What women own: U.S. business edition

The other day President Obama celebrated women owning businesses, as well as the problems they face:

More women are also choosing to strike out on their own.  Today, nearly 30 percent of small business owners are women.  Their businesses generate $1.2 trillion last year. But they’re less likely to get the loans that they need to start up, or expand or to hire — which means they often have to depend on credit cards and the mounting debt that comes with them.

Those figures come from data I already was looking at on the question of what women own globally. Most recently, I took a shot at home ownership, with the surprising (to me) finding that women own (or are buying) more homes than men in America. No such luck with business ownership.

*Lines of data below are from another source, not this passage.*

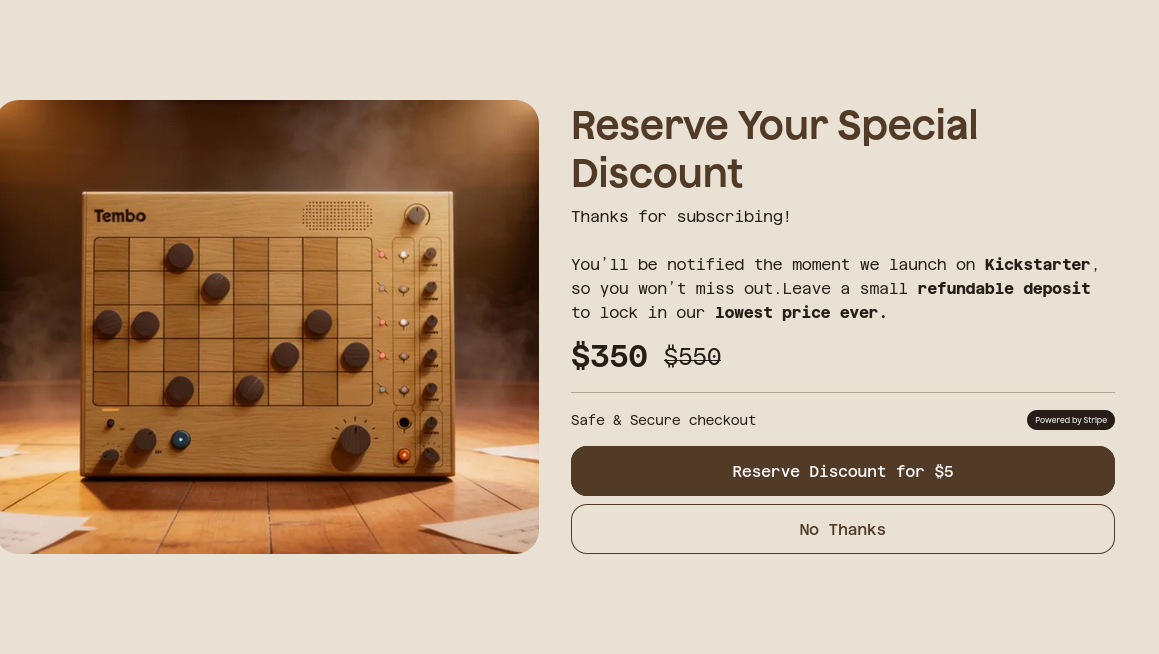The height and width of the screenshot is (654, 1159).
Task: Click the speaker grille on the Tembo device
Action: (x=337, y=215)
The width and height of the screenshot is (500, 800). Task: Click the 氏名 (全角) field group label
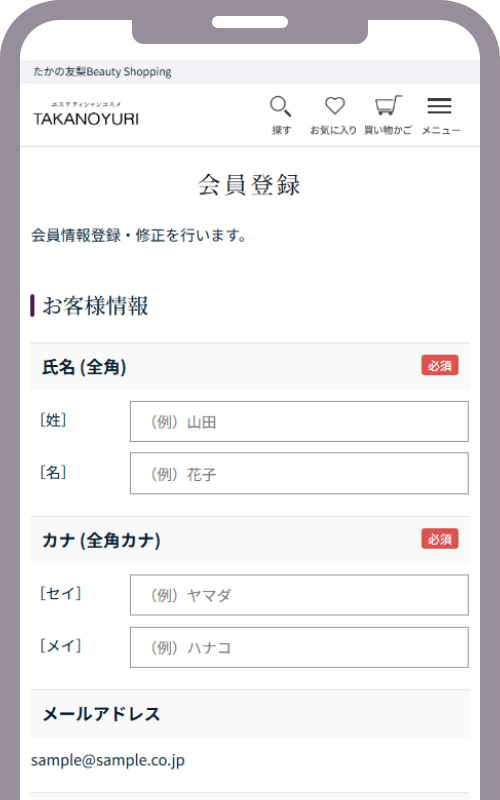(x=84, y=367)
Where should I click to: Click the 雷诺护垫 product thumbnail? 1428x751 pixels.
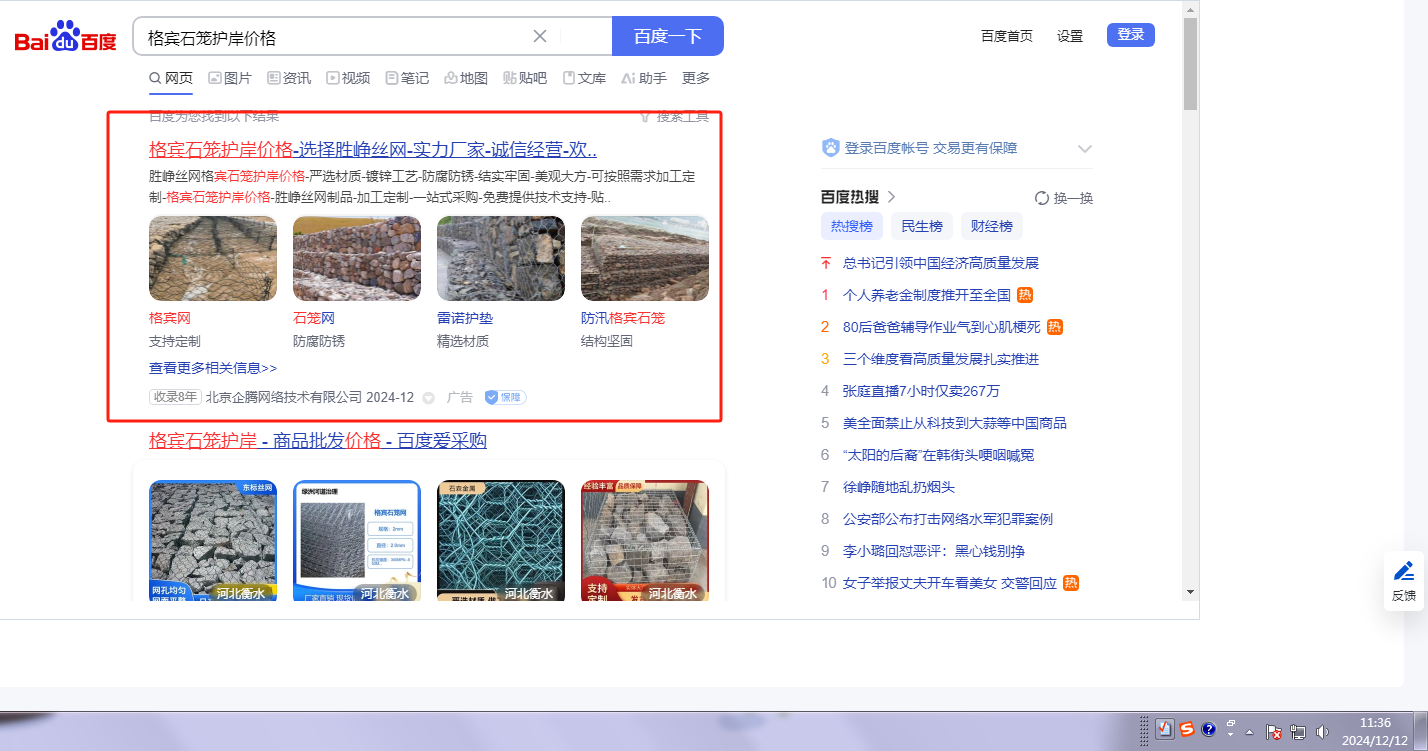pos(501,259)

Women do own 29% of businesses, as of the Census Bureau’s 2007 Survey of Business Owners. But their share of business receipts — the total size of businesses, as measured by income — is much less: just 4%.

Source: My calculations from the Survey of Business Owners.

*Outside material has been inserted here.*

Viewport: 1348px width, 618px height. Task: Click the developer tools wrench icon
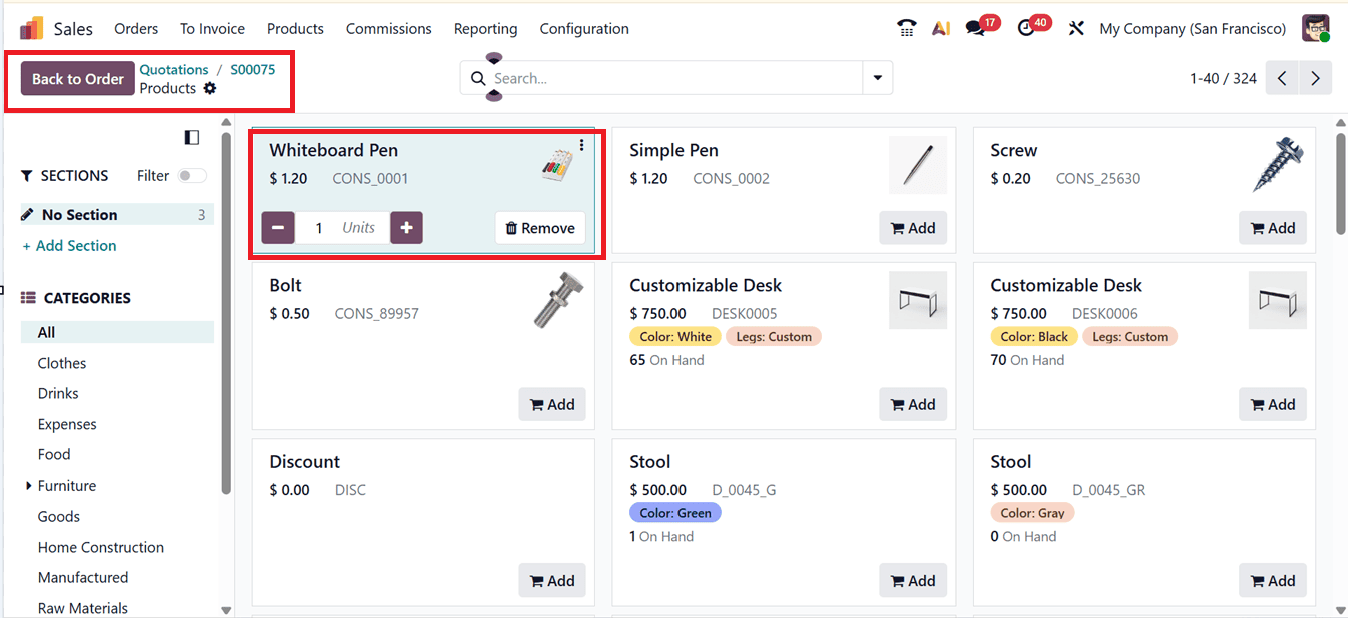(x=1075, y=28)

The survey defines ownership based on 51% of stock or equity.  So of course there are lots of women with partial ownership of all those other businesses. But the vast majority of businesses in the survey are tiny, with few or no employees. As a measure of wealth, then, owning a business is a bad indicator. Plenty of these people would make more money using their skills working for someone else, if they could (and investing their money in stocks).

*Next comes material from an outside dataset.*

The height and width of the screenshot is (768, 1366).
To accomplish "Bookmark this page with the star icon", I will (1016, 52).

Unsurprisingly, there is a distinct pattern of ownership by industry — that is, what the businesses produce. The only industry in which women own a majority of businesses is health care and social assistance, although they are also close in education (think daycare services):

Source: My calculations from the Survey of Business Owners.

Obama went on:

Just 3 percent of Fortune 500 CEOs are women.  Fewer than 20 percent of the seats in Congress are occupied by women.  Is it possible that Congress would get more done if there were more women in Congress?  (Laughter and applause.)  … I think it’s fair to say.  That is almost guaranteed.  (Laughter.)

For some reason this is often a laugh line. As in, “Am I right? Just ask my wife!”

Anyway, I would hate to judge Congressional effectiveness by the quantity of work done, and the evidence that women in Congress do get more done is not clear. But in the world of business our own research (here and here), as well as newer work, does suggest that U.S. women in workplace management positions increase the gender equality around them.

3 thoughts on “What women own: U.S. business edition

  1. I recently saw this stat: “Women own just six percent of the commercial broadcast TV stations in the U.S….” Is that among the population of stations owned by individuals? Or does the other 94% include stations owned by corporate entities?